> _TO DO_
The records follow. Filter them to the lines that hold "will".
*** DATASET RECORDS ***
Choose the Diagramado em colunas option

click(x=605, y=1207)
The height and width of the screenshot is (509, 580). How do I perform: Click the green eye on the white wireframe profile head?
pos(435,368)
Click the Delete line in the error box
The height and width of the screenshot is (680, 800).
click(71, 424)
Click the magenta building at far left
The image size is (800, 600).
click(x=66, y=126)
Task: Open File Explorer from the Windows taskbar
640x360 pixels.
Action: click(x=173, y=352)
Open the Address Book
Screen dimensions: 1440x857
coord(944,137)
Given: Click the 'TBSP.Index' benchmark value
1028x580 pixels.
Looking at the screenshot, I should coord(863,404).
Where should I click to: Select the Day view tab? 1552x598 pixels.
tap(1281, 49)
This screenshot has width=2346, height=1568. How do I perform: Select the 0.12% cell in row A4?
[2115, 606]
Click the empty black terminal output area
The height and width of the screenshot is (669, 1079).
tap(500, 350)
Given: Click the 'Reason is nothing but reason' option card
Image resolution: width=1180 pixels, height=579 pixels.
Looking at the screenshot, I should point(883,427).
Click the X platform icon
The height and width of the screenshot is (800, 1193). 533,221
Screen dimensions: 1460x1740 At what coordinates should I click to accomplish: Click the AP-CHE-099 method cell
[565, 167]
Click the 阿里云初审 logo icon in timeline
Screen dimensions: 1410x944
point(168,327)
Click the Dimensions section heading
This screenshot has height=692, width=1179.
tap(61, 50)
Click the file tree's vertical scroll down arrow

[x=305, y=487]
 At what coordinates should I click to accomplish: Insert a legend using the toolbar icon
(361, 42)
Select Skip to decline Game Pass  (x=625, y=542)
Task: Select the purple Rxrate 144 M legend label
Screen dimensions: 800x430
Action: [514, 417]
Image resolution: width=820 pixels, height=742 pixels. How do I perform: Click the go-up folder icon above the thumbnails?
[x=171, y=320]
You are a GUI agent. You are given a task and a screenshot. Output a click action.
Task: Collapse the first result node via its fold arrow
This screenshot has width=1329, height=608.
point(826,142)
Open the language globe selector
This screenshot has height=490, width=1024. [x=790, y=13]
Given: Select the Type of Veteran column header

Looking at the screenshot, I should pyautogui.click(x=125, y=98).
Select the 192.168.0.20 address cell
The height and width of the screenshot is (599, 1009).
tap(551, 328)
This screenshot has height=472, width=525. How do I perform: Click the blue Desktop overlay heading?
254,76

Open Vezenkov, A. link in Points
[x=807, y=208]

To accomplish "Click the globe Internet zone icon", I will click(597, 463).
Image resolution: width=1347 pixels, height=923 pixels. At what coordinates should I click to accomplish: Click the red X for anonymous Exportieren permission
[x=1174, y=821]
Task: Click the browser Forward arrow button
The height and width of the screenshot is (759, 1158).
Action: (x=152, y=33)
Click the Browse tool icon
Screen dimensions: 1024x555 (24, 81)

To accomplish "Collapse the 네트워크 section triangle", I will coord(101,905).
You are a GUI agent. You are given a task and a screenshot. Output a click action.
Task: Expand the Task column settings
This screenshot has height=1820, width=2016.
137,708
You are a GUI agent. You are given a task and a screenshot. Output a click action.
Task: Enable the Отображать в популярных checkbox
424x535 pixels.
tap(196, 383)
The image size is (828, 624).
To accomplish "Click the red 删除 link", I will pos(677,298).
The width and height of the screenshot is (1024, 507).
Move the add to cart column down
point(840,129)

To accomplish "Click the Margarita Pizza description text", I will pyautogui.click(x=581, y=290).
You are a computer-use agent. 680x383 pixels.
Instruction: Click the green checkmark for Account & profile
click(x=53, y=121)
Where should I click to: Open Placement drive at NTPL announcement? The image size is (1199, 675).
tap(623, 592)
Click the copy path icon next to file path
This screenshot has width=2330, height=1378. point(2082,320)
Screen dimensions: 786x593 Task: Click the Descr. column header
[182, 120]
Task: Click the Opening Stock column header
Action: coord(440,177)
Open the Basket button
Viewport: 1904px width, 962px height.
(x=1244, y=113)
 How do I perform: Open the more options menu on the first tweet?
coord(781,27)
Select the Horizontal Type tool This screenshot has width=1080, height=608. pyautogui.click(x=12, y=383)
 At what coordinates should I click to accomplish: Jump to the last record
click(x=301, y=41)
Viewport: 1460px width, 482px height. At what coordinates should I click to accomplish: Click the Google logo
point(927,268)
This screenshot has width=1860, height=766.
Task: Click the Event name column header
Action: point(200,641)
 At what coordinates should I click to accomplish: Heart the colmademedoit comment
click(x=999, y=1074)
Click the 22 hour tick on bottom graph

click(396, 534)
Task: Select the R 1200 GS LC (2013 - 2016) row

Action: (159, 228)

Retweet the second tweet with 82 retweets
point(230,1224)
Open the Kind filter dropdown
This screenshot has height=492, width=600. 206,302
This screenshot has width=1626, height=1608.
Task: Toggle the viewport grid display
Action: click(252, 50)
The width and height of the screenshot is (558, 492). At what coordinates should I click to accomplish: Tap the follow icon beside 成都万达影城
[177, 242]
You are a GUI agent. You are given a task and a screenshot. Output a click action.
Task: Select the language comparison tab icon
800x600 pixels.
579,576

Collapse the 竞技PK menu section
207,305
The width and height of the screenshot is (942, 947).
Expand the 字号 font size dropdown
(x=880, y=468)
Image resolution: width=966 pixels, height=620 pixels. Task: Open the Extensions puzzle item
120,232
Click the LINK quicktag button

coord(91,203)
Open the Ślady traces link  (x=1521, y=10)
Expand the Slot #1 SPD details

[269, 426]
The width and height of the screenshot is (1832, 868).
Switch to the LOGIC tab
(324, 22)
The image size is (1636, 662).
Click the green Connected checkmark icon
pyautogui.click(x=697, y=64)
*** End of DATASET RECORDS ***
> _OUTPUT OF THE EXERCISE_
To accomplish "Click the globe Internet zone icon", I will click(597, 463).
To accomplish "Collapse the 네트워크 section triangle", I will coord(101,905).
To accomplish "Click the red 删除 link", I will pos(677,298).
To accomplish "Click the Margarita Pizza description text", I will pyautogui.click(x=581, y=290).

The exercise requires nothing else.